Tinolang manok is one of my comfort foods as it never fails to remind me of my childhood. It’s like my own personal time machine. Each sip of the sour soup, each bite of the chicken and each spoon of the rice moist with the sour chicken stock takes me back in time when my mother would serve this dish and my brothers, sisters and I would all hurry to get the wing part.
I wish I could prepare this recipe exactly as how my mother would but since I’m in the desert and was just lucky enough to have a single tamarind tree outside the perimeter walls of our villa, I am limited to a few young tamarind leaves, young buds and flowers.
Ingredients:
- 500 grams chicken, cut into serving sizes
- 2 to 3 cups young tamarind leaves (depending on your preferred sourness)
- 3 cloves garlic, minced
- 1 medium onion, julienned
- 1 inch ginger, julienned
- 2 tbsp. patis (fish sauce)
- 1 tbsp. cooking oil
- 2 to 3 cups water
Heat oil on a deep pan. Saute garlic, onion and ginger half a minute after each other. Put the chicken and let it cook in its own oil (this is called sangkutsa in Tagalog and I don’t know its English translation, Google is useless at this) until it browns a little. Put the young tamarind leaves and add two to three cups water. Let it boil until the soup turns sour and the chicken is tender. Season with patis and let it simmer for another 5 minutes.
Serve.
You could use any extender if you want so the dish could serve as many persons as possible but please don’t put tomatoes in it.

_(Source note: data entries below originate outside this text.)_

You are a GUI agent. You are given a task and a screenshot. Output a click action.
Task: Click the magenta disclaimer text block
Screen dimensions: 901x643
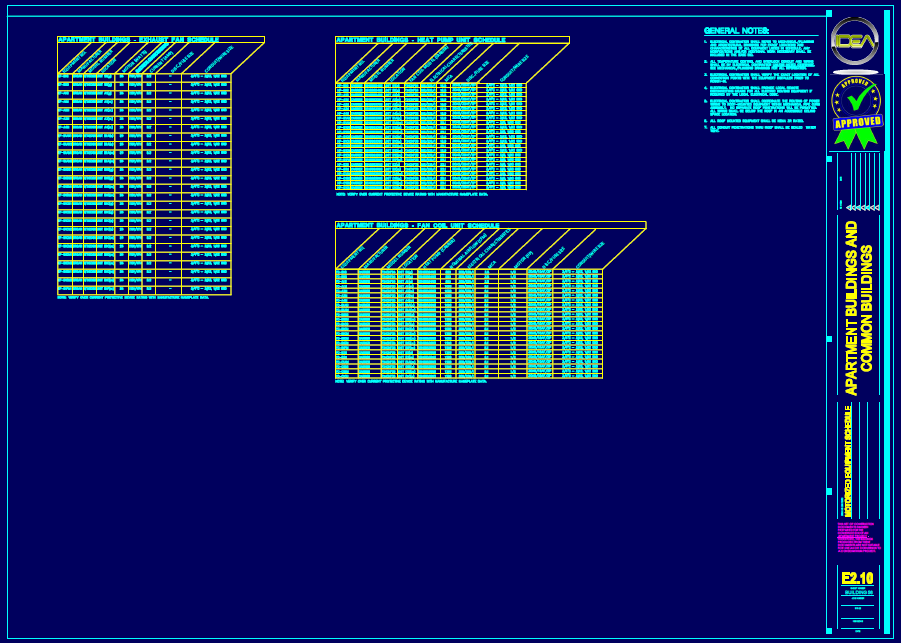pos(858,539)
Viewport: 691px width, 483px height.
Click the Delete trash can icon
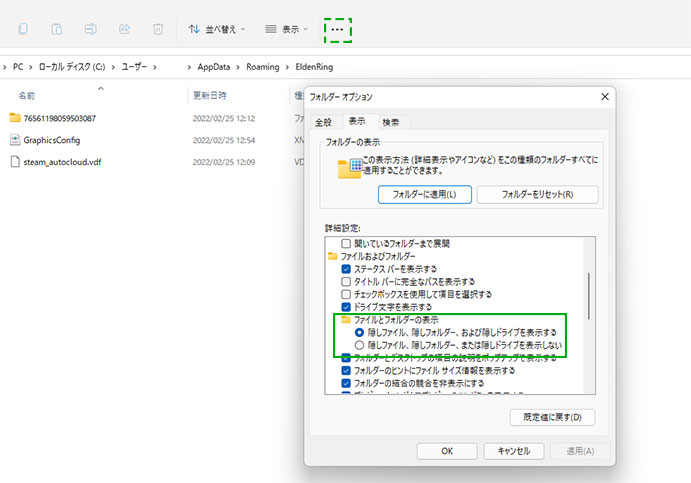(x=158, y=30)
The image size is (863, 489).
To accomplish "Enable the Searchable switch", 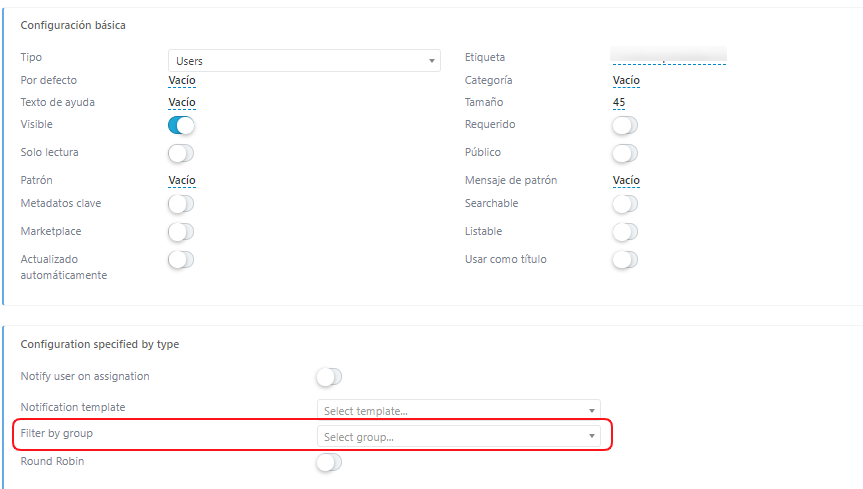I will 625,204.
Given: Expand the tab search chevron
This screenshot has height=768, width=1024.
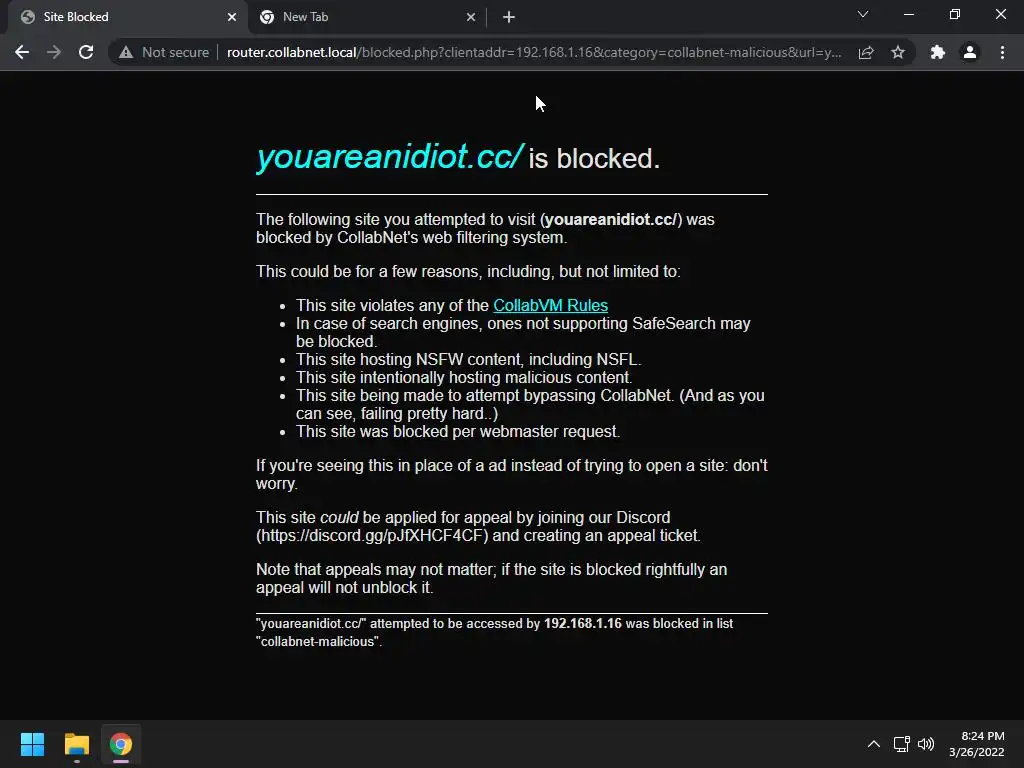Looking at the screenshot, I should [x=863, y=14].
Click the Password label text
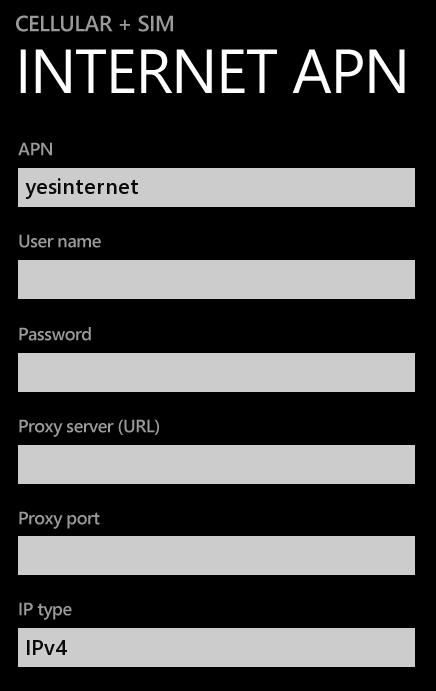 click(x=55, y=334)
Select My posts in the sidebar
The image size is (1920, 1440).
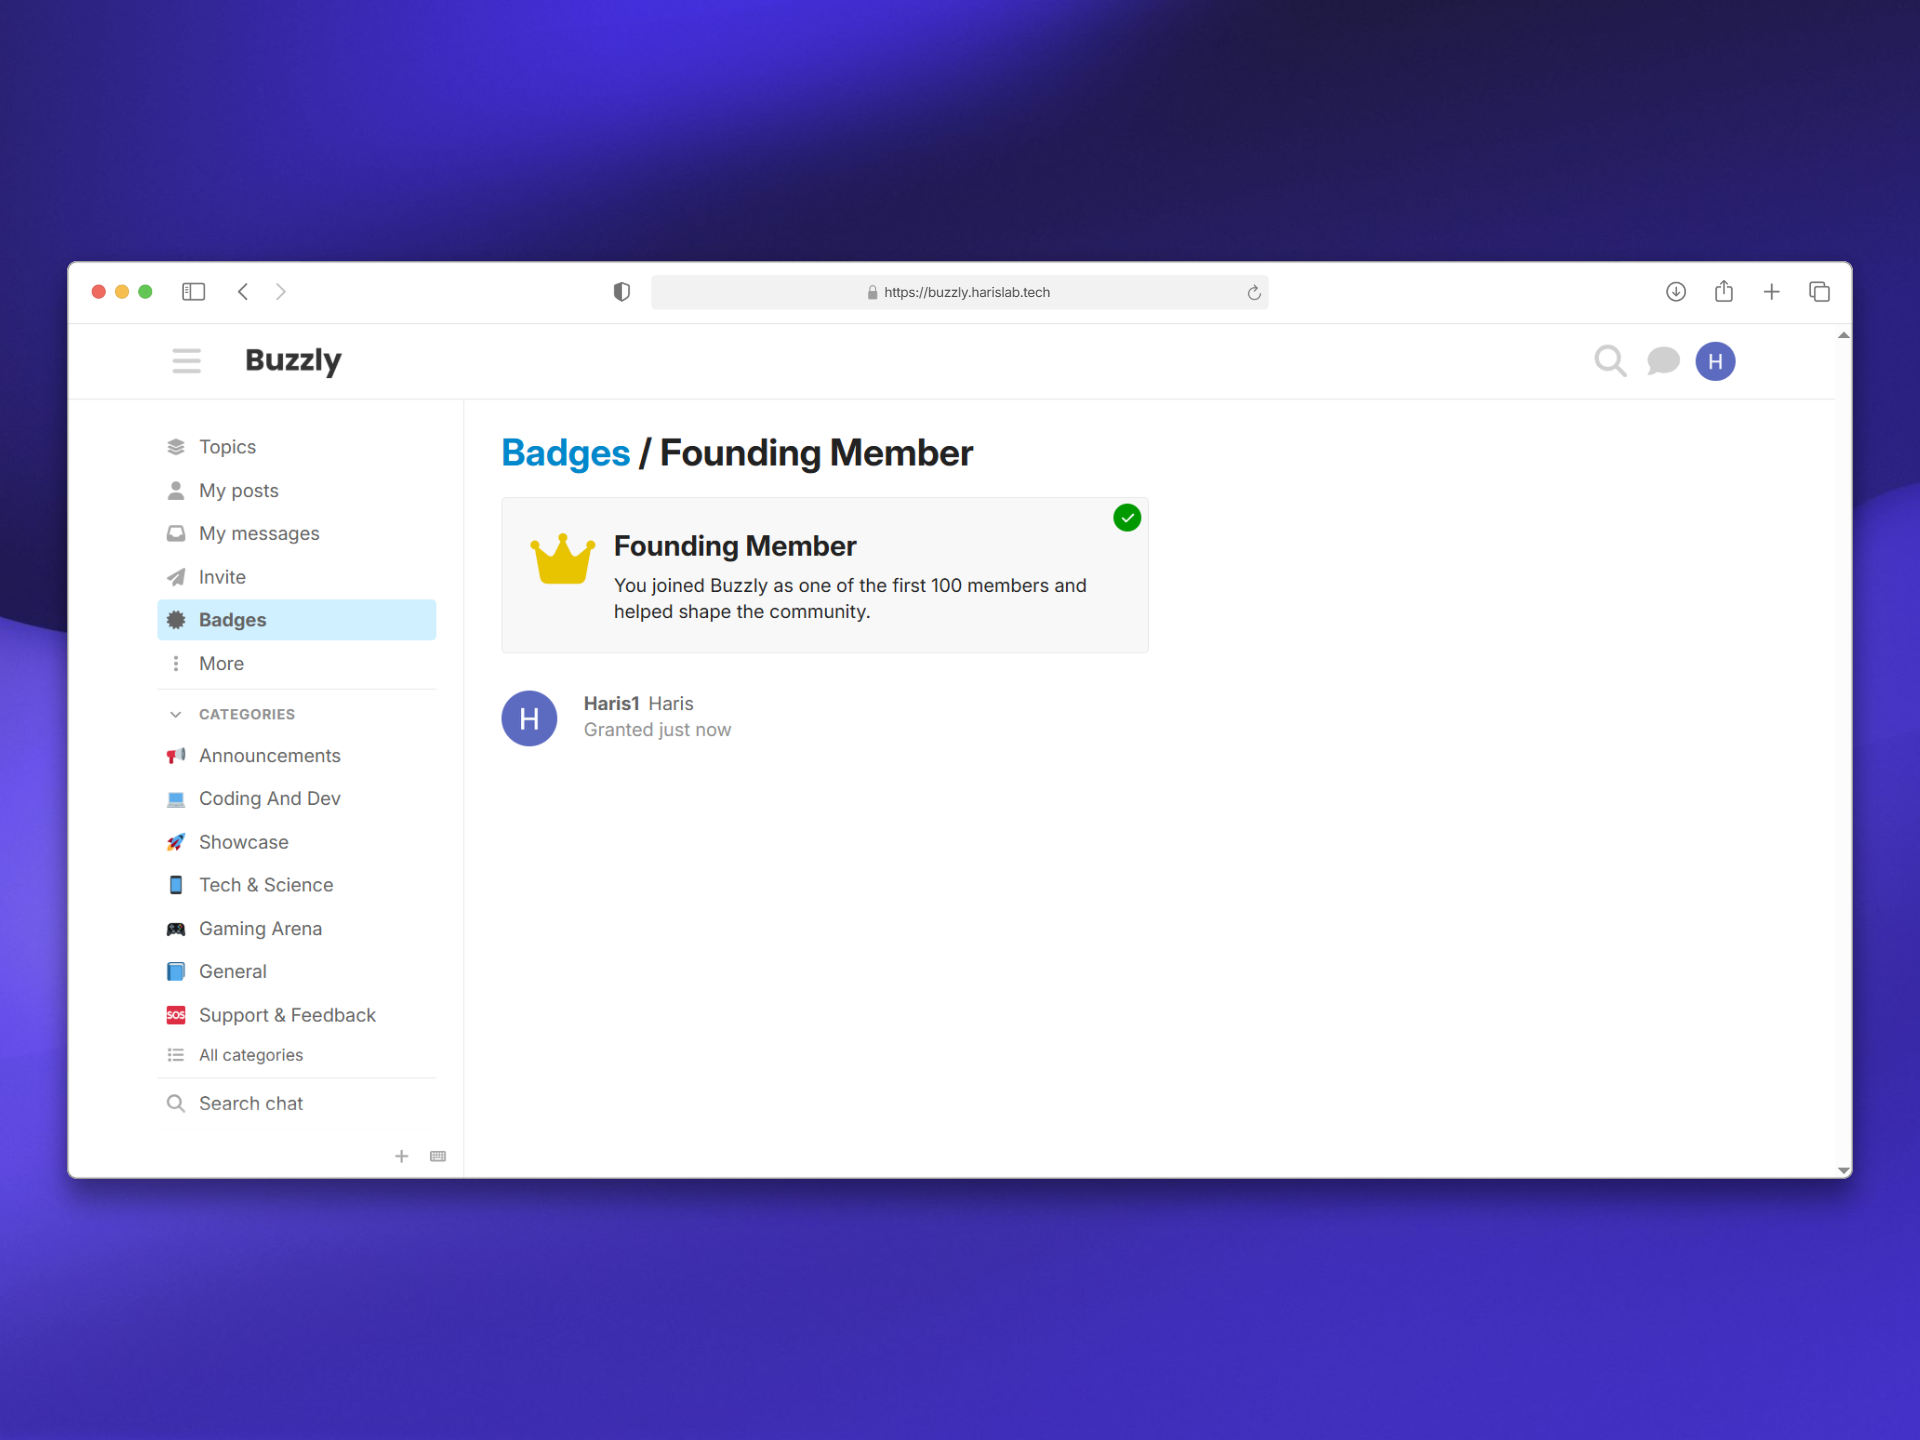pyautogui.click(x=238, y=490)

But if you must, you might as well substitute the young tamarind leaves with instant sinigang powdered mix and call your dish sinigang na manok so we could all live happily ever after.










Thank you. This is the “real” Sinampalukang manok recipe as I remember it. No sitaw or other vegetables, no tomatoes. You just confirmed it. I’m fight afterall.
erratum: “right” not fight
wow, dahon ng sampalok very rare yan dito!
may puno dito sa villa kaso parang medyo dry yung usbong.